Хите метнула на него короткий взгляд и села в машину. Когда они отъехали подальше, она бросила с многозначительной миной: «Лихо, лихо, сестренка».
Сара думала только о том, что до разговора с Майклом оставалось не более двадцати минут.
Он снял трубку не раньше чем после десятого звонка.
— Алло.
Его голос казался чужим и отдаленным.
— Майкл?
— М-мм.
— Это я.
— Угу.
— Ну просыпайся же, дорогой.
— Угу.
— Просыпайся, это я.
— М-м.
— Проснись, Майкл.
— М-мм.
— Майкл!
— Угу.
— Это я, — повторила она, — Сара.
— Да, да. Спокойной ночи.
В трубке раздались гудки.
— Майкл!
Тишина.
— Майкл!
Она в недоумении уставилась на телефон и вдруг расхохоталась. Все еще смеясь, она положила трубку на место и, откинувшись на подушки, представила себе мужа, завернувшегося в одеяло и спящего мертвым сном. Настолько крепким, что он даже не в состоянии разобраться, то ли она лежит рядом, то ли звонит с другого края света. И конечно, совершенно забывшего о том, что они собирались поиграть в секс по телефону.
Очень плохо, если вдуматься.
Она действительно очень хотела его.
Сара еще долго лежала без сна, глядя в испещренное звездами небо. Наконец и она заснула.
В компьютер были занесены записи только вплоть до апреля 1992 года. Что касается более поздних, то их приходилось либо слушать непосредственно, либо читать напечатанные на машинке расшифровки, а самое удобное — сперва прочитать, а затем прослушать пленку, поскольку запись часто оставляла желать лучшего. Майкл решил читать.
Часы показывали девять тридцать утра двадцать девятого числа, вторник. Перед уходом на работу он позвонил Саре, терзаемый смутным воспоминанием о ее полуночном звонке, и извинился за то, что слишком много выпил накануне. В ресторане «Спарка» он сам чувствовал себя гангстером — возможно, поэтому он туда и пошел.

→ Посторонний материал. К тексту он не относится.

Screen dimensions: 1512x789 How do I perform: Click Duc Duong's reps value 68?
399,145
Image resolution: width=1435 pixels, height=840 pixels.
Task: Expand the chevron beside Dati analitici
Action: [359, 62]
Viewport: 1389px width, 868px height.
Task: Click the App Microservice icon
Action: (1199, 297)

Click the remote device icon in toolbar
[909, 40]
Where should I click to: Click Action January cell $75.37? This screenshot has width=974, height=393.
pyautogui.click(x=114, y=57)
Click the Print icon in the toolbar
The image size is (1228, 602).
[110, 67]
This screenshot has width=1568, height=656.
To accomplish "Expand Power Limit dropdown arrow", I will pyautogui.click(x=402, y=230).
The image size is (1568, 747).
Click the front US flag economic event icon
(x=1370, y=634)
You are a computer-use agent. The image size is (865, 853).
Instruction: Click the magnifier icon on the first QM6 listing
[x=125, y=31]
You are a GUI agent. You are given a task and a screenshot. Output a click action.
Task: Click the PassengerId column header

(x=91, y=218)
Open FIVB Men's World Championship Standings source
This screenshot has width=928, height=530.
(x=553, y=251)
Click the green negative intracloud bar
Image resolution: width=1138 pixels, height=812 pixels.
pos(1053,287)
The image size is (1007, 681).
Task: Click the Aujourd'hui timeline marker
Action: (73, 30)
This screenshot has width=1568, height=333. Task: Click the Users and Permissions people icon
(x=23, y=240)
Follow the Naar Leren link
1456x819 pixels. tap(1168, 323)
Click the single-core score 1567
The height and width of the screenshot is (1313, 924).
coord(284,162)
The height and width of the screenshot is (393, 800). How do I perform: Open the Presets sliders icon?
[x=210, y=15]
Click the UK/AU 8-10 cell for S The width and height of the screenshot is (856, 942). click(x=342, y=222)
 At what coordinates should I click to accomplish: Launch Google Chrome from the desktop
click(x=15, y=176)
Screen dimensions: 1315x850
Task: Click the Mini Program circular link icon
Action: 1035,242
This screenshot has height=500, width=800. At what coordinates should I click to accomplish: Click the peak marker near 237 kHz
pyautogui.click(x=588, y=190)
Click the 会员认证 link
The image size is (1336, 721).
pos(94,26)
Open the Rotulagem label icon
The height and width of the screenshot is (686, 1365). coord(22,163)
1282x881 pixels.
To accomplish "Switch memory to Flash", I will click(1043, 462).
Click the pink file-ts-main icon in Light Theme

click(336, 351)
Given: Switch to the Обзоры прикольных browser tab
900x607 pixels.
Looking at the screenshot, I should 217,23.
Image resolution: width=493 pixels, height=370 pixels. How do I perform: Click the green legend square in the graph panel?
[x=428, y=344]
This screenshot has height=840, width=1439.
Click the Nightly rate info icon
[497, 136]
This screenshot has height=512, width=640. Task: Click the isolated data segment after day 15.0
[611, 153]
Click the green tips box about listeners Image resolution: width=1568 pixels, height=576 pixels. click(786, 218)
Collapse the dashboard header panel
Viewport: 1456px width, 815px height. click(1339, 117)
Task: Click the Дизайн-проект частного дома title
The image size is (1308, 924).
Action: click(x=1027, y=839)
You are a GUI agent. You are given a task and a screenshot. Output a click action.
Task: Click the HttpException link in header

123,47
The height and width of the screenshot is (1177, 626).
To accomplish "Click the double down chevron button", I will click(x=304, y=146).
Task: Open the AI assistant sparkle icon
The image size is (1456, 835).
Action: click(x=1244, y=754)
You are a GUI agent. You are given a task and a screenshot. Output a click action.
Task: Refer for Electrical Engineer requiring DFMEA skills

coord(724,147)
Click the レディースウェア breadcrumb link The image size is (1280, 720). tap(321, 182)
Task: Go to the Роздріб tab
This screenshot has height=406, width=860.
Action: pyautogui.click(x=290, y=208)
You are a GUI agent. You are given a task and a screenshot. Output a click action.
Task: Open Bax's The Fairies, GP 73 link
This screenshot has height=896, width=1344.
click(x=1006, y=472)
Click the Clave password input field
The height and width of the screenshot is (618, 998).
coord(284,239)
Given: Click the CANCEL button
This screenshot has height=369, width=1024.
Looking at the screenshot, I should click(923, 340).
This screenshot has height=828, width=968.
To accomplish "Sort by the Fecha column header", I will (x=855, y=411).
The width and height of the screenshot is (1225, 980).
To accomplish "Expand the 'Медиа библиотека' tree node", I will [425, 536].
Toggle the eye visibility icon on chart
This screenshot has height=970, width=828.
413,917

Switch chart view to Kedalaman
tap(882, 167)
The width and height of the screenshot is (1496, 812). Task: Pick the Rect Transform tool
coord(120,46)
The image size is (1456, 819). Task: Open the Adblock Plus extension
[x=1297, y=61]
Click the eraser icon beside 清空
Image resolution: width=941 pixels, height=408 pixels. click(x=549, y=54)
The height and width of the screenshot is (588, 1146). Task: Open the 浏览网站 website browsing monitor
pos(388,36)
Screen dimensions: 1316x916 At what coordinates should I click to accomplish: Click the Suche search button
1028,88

Сара великодушно признала, что они с сестрой — которую она, кстати, через двадцать минут едет провожать в аэропорт — тоже, возможно, хватили лишку, поэтому лучше всего сделать еще одну попытку.
— Кстати, почему бы не прямо сейчас? — поинтересовалась Сара.
Майклу пришлось объяснить жене, что он убегает на работу, но обязательно перезвонит попозже.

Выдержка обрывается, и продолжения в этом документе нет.